■ **SOURCE RECORDS**
------------------------
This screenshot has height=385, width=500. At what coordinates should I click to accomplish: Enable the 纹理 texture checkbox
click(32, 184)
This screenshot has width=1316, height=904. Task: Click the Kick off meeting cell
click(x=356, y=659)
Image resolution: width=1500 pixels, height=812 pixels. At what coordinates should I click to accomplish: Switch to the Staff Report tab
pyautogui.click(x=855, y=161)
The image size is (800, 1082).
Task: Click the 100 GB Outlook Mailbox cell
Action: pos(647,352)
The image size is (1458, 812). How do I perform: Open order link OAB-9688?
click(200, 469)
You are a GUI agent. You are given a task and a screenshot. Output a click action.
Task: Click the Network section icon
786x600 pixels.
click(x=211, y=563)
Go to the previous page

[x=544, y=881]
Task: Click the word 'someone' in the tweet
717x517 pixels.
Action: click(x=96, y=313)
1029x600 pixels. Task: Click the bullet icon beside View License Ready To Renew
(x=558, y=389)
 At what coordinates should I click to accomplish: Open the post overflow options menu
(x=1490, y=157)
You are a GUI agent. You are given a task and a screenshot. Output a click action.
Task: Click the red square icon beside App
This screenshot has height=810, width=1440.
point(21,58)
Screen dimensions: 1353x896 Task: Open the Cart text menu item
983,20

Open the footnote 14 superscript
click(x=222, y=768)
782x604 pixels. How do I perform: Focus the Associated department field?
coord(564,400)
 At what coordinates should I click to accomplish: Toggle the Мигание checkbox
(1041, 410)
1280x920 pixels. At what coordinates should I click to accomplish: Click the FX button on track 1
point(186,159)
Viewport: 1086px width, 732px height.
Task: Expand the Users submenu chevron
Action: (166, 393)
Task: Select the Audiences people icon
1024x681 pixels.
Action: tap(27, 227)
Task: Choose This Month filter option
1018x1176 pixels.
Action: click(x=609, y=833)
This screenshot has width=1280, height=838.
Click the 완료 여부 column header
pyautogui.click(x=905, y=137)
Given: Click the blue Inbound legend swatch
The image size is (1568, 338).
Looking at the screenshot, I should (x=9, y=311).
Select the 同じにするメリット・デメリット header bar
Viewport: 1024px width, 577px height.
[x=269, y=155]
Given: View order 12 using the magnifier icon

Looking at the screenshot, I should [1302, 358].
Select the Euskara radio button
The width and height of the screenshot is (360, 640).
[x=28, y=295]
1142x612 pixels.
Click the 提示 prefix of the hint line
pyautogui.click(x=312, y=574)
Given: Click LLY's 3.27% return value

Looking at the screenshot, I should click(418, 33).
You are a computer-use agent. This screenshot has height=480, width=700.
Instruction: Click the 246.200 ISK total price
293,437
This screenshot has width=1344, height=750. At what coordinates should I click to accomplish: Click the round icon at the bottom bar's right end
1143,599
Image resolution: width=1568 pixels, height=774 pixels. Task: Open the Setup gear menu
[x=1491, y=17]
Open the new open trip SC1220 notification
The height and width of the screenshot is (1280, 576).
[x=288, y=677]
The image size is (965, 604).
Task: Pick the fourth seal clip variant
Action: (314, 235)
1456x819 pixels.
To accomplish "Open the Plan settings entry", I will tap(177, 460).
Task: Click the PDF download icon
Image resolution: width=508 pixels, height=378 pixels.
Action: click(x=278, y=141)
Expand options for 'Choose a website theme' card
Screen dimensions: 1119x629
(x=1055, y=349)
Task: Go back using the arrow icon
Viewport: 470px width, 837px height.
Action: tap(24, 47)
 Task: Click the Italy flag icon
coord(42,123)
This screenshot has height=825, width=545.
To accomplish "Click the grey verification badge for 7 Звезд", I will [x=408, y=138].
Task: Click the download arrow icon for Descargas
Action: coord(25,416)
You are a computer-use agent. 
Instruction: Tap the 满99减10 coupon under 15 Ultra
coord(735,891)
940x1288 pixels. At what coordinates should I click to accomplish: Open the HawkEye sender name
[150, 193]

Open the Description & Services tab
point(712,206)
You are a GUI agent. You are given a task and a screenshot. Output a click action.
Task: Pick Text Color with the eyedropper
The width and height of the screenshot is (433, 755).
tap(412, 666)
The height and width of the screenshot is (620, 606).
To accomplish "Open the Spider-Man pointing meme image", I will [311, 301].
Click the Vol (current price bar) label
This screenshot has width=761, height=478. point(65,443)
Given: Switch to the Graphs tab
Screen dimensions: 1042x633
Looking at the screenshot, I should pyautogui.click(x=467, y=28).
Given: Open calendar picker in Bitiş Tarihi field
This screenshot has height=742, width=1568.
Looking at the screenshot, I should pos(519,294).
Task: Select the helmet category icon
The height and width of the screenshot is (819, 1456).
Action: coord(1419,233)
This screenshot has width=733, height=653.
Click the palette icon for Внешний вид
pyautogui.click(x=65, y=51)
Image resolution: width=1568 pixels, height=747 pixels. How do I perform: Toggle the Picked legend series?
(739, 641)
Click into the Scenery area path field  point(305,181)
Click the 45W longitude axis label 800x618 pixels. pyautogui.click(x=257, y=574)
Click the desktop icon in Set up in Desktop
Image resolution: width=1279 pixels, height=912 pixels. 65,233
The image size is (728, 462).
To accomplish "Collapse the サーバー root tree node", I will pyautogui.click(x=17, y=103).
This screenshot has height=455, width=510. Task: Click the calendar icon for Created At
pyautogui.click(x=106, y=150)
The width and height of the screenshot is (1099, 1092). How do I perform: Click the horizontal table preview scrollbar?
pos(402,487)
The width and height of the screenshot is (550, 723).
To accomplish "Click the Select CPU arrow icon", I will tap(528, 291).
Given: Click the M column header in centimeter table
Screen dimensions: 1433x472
------------------------
■ **EXERCISE DETAILS**
Among the records above, only the lines between the line holding "1280x920 pixels. At" and the line holding "Given: Click the blue Inbound legend swatch", inclusive, are to be output, exactly as written.

■ **EXERCISE OUTPUT**
1280x920 pixels. At what coordinates should I click to accomplish: Click the FX button on track 1
point(186,159)
Viewport: 1086px width, 732px height.
Task: Expand the Users submenu chevron
Action: (166, 393)
Task: Select the Audiences people icon
1024x681 pixels.
Action: tap(27, 227)
Task: Choose This Month filter option
1018x1176 pixels.
Action: click(x=609, y=833)
This screenshot has width=1280, height=838.
Click the 완료 여부 column header
pyautogui.click(x=905, y=137)
Given: Click the blue Inbound legend swatch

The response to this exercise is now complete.